Test-Time Compute
Spending more compute when the model answers rather than when it trains — the scaling axis the field found after the first one got expensive.
When not to use it
- Tasks with no verifier and no majority to take. Extra samples give you more text and no way to choose, which is spending without buying.
- Latency-critical paths. This axis converts compute into time by construction.
- Anything where a cheaper model already saturates the task. Test-time compute is a multiplier on a gap; with no gap there is nothing to multiply.
Reach for something else instead
- A better base model is the training-time lever, and for high-volume products it is usually the cheaper one, amortised.

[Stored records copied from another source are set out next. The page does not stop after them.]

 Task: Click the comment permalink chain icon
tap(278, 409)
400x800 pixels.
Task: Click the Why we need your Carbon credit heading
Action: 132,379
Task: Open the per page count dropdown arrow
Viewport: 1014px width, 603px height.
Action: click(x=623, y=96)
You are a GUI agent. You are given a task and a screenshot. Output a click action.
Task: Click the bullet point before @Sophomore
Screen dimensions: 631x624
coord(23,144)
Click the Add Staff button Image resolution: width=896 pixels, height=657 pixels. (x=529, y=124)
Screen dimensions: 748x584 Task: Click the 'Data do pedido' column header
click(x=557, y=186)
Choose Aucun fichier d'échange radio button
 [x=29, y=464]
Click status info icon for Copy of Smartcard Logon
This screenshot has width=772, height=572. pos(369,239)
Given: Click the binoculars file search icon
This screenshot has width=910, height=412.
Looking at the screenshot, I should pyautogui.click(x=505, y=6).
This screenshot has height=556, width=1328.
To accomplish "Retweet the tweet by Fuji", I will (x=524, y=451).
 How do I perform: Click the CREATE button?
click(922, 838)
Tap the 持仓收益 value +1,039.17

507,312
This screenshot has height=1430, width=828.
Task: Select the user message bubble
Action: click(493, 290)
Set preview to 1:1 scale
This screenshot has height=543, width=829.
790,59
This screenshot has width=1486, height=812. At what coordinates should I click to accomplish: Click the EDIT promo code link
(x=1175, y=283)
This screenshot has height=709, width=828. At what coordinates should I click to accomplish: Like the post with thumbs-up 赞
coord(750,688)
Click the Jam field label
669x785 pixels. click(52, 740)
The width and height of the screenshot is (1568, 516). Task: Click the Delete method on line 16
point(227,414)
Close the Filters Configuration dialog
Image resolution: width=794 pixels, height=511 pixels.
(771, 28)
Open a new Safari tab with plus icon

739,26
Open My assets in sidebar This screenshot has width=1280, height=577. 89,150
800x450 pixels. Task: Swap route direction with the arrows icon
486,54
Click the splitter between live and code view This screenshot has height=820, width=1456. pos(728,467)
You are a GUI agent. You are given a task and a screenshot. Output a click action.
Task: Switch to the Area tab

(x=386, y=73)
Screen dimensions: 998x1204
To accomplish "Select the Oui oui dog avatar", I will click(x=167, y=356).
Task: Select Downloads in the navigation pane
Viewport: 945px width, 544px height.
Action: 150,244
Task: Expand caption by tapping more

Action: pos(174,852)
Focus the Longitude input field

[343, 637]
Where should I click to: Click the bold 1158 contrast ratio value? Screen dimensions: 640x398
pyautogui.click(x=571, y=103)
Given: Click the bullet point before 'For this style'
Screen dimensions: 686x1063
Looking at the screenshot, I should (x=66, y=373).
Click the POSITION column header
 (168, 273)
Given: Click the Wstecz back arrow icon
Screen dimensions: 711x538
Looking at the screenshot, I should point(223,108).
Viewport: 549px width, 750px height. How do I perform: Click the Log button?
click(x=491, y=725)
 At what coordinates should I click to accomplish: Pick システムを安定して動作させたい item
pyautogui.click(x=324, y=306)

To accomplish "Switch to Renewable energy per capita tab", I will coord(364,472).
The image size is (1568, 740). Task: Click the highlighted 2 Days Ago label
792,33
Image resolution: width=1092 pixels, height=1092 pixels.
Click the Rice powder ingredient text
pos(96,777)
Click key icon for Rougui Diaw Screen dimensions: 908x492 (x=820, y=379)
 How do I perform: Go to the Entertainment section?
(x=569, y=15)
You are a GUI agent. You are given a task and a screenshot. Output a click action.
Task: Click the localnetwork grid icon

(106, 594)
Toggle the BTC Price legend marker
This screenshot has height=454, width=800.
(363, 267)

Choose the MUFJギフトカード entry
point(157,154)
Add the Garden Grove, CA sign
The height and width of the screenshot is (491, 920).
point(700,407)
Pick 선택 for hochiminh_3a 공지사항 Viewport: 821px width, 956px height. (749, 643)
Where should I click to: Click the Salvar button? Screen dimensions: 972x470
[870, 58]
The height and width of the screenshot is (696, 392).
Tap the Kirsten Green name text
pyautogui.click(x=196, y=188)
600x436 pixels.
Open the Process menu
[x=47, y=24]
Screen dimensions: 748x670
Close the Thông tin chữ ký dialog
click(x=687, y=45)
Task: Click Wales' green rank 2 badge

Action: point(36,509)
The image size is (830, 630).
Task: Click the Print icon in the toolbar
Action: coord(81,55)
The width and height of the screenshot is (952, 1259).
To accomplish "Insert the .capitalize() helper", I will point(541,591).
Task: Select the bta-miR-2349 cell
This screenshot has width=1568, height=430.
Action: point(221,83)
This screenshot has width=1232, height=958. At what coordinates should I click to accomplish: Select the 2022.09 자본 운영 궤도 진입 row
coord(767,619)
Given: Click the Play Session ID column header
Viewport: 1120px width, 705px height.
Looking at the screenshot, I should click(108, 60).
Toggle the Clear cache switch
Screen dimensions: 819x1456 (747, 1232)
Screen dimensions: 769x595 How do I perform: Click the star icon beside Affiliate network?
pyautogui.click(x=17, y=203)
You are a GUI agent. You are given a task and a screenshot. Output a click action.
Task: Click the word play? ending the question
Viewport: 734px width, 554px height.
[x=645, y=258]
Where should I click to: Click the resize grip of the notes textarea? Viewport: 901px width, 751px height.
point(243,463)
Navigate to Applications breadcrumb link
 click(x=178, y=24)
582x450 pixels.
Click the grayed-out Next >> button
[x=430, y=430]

- Retrieval fixes the knowledge failures people often try to fix with more thinking. The model wasn't reasoning badly; it didn't have the fact.
- A verifier plus a small model frequently beats a large model thinking hard, because the check contributes more than the thinking.
Sources & further reading
- Snell et al. (2024), Scaling LLM Test-Time Compute Optimally Can Be More Effective Than Scaling Model Parameters — the compute-allocation result.
- Brown et al. (2024), Large Language Monkeys: Scaling Inference Compute with Repeated Sampling — coverage rises log-linearly with samples; verification is the constraint.
- Wang et al. (2023), Self-Consistency Improves Chain of Thought Reasoning in Language Models — the simplest method that works.
- Lightman et al. (2023), Let's Verify Step by Step — process supervision, the verifier side of the trade.
Primary sources, listed so you can check the claims on this page rather than take them on trust.
Where people go wrong
- Assuming more samples means better answers. Coverage rises; selection doesn't come free, and without a verifier you're picking the most plausible-looking, which is not the same thing.
- Spending the same budget on every question. The optimal allocation depends on difficulty — uniform spend wastes most of it on questions that were easy.
- Treating it as a substitute for training-time scale. They're different axes with different economics, and the right split depends on your query volume, not on which is fashionable.